# START OF Extracted data

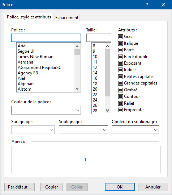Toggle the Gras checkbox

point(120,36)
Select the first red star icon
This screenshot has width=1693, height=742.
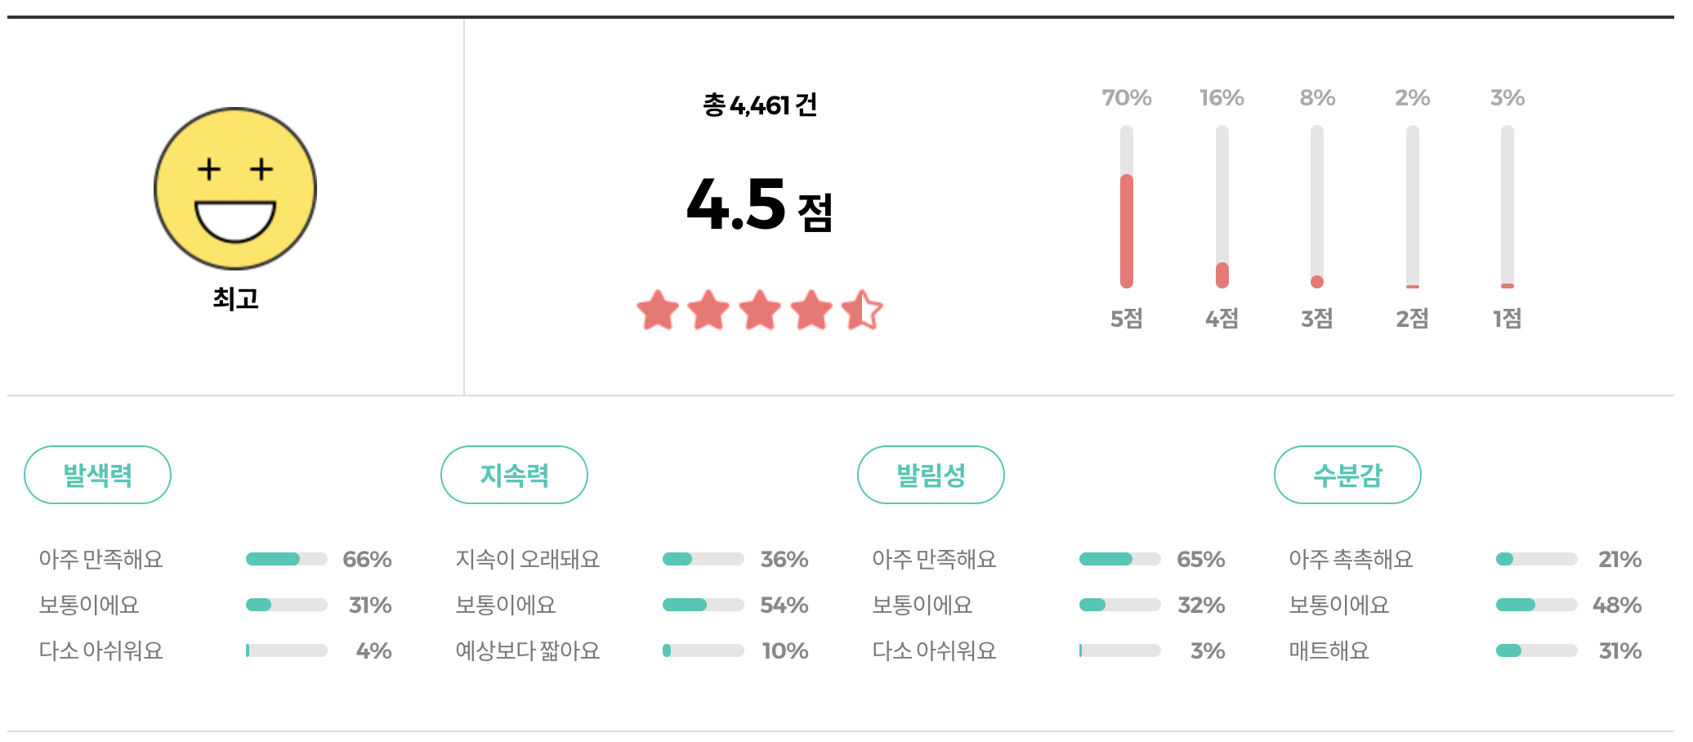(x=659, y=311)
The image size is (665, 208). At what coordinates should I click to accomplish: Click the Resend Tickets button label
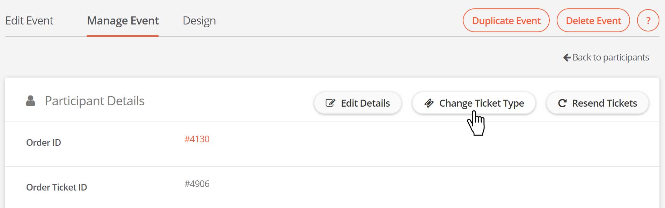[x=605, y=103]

# END OF Extracted data

Given task: Put every line of the items above into a Markdown table with the columns Row and Line, numbering each row and skipping blank lines. Leave the pictures out.

Worked answer:
| Row | Line |
|---|---|
| 1 | Toggle the Gras checkbox |
| 2 | point(120,36) |
| 3 | Select the first red star icon |
| 4 | This screenshot has width=1693, height=742. |
| 5 | (x=659, y=311) |
| 6 | The image size is (665, 208). At what coordinates should I click to accomplish: Click the Resend Tickets button label |
| 7 | [x=605, y=103] |